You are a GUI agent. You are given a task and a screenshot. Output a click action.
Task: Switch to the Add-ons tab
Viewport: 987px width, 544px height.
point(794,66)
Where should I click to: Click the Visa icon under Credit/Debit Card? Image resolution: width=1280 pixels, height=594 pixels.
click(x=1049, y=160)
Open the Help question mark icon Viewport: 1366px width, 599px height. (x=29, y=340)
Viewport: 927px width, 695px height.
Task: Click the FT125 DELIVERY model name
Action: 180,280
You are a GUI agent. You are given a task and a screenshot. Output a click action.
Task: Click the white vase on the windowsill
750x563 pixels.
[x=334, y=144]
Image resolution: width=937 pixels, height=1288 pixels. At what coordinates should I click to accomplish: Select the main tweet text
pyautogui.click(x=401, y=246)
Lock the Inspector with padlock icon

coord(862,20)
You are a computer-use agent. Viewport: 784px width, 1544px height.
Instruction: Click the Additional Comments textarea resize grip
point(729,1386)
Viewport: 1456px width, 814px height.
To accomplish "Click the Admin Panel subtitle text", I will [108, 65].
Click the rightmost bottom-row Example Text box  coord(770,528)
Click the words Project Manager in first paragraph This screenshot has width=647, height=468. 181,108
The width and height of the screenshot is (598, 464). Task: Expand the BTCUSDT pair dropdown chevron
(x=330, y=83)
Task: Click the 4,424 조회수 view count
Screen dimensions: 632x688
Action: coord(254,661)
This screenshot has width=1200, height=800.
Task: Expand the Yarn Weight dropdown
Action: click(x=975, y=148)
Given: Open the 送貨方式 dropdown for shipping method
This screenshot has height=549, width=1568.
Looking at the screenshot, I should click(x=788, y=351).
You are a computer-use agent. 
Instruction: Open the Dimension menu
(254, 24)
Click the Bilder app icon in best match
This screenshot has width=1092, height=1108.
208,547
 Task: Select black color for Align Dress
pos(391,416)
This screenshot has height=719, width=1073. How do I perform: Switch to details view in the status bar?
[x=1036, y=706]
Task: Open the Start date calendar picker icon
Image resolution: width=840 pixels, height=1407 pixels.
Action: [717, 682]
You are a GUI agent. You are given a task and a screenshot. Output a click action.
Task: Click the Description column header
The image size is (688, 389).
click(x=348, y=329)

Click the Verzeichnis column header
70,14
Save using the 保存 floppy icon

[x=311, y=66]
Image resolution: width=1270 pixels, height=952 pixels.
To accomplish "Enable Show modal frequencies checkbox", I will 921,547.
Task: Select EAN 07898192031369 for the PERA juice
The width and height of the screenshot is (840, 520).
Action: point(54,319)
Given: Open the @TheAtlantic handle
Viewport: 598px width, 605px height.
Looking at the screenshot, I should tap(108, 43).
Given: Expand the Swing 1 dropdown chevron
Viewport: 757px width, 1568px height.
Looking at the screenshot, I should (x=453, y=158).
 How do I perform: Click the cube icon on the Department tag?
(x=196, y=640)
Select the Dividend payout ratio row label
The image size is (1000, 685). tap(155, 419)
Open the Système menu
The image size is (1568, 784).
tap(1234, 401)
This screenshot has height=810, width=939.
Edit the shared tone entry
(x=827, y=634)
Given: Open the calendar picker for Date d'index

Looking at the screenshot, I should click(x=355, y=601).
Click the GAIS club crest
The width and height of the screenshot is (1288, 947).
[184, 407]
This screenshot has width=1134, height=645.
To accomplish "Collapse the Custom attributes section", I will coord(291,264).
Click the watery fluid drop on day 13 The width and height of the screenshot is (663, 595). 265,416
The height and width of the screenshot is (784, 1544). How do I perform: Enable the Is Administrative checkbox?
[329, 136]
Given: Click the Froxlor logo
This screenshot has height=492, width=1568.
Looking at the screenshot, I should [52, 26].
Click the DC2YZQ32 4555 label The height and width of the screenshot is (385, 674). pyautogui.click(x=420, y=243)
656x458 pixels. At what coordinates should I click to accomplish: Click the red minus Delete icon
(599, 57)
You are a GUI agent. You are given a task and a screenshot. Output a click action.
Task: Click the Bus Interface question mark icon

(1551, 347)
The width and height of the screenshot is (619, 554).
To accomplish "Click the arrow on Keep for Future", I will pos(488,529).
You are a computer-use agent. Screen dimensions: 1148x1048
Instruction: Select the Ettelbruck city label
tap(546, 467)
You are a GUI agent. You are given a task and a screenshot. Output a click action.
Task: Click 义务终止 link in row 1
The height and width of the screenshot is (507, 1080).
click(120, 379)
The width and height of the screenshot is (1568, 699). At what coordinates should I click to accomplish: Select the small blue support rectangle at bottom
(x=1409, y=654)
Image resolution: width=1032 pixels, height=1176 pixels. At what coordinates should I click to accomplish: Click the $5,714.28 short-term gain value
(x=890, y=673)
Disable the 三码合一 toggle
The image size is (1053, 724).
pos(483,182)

+===+

* _What is expected_: Scan the data for the string "will" and copy each line in which it occurs.

* _Task solution_:
To accomplish "Click the Admin Panel subtitle text", I will [108, 65].
To accomplish "Enable Show modal frequencies checkbox", I will 921,547.
To accomplish "Collapse the Custom attributes section", I will coord(291,264).
To accomplish "Click the arrow on Keep for Future", I will pos(488,529).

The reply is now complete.